__ASSIGNMENT__: Find "Task: Click the" in the entries below; copy that line through the last, exactly, with no pictures.

__DATA SHOWN__:

* * *

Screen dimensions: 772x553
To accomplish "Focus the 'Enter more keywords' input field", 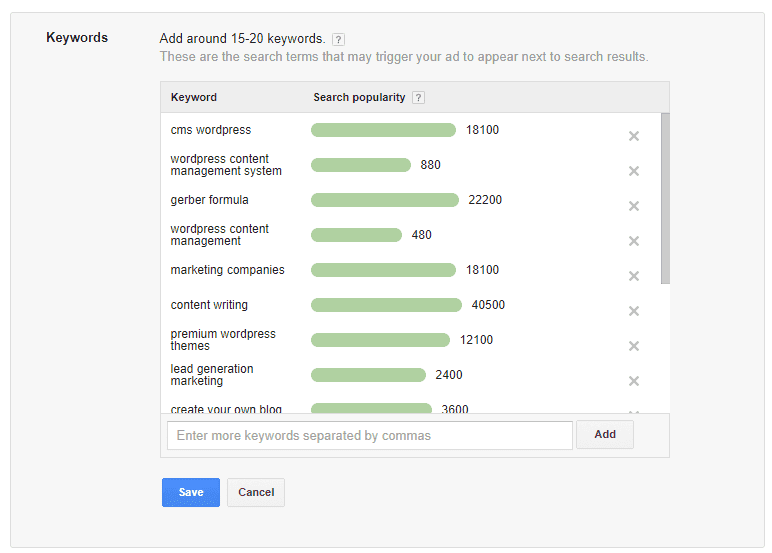I will point(370,435).
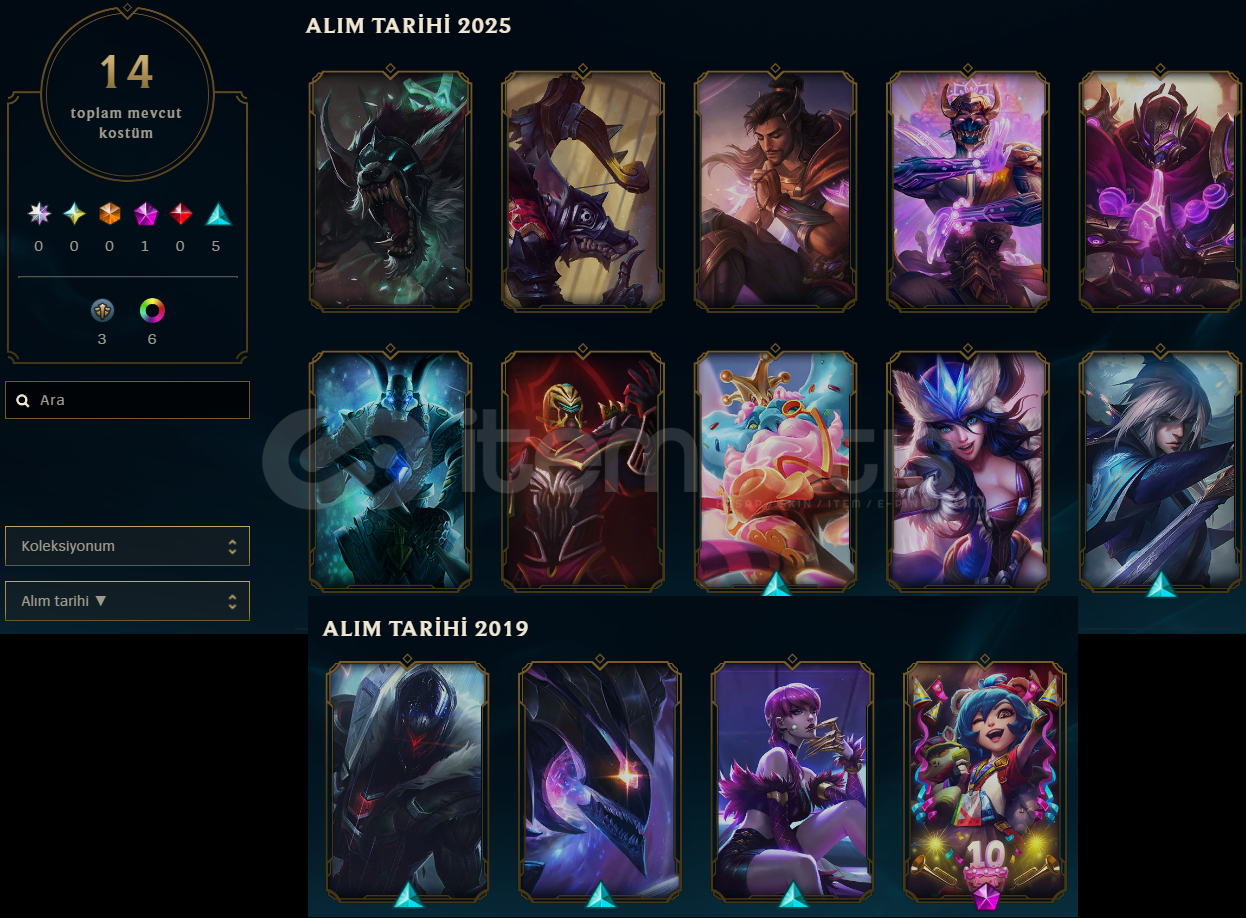Select the werewolf Warwick skin card

coord(390,189)
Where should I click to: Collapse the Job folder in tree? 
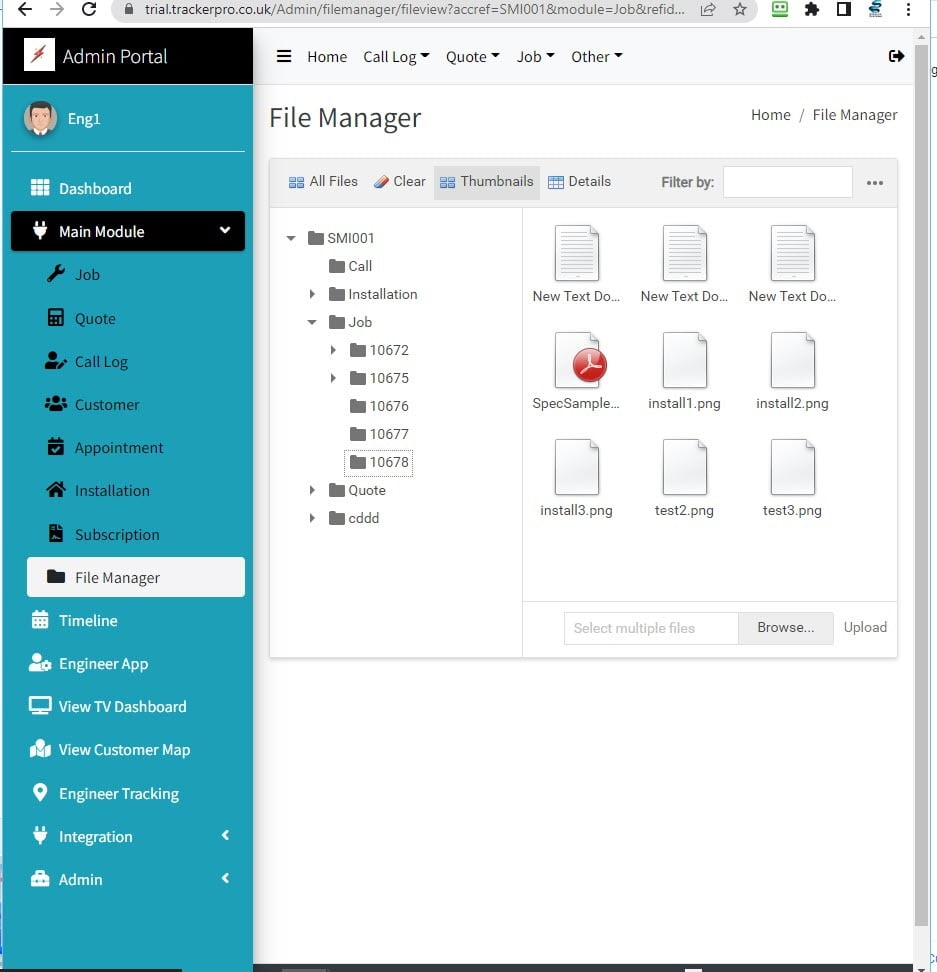coord(313,322)
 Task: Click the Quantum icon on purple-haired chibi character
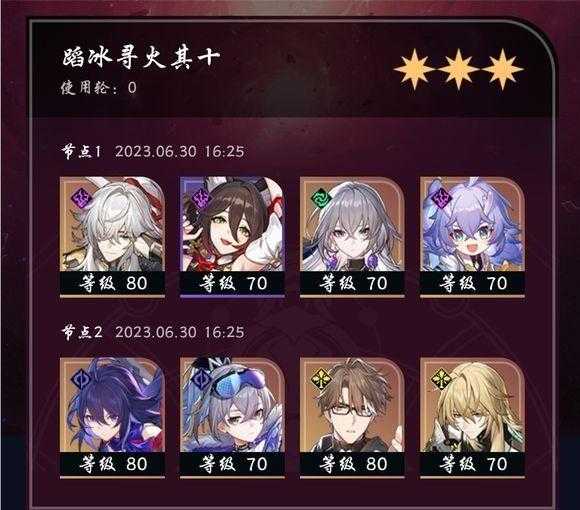click(441, 197)
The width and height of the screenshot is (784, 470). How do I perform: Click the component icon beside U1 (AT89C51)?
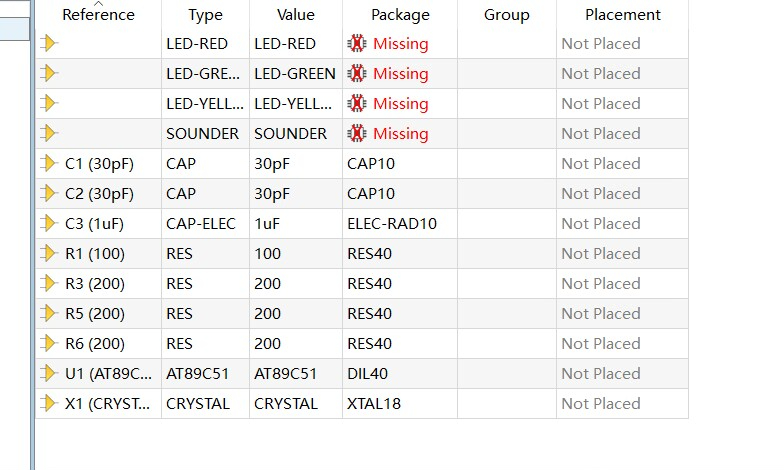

* * *

__TASK ANSWER__:
 Task: Click the Quantum icon on purple-haired chibi character
click(441, 197)
The width and height of the screenshot is (784, 470). How do I perform: Click the component icon beside U1 (AT89C51)?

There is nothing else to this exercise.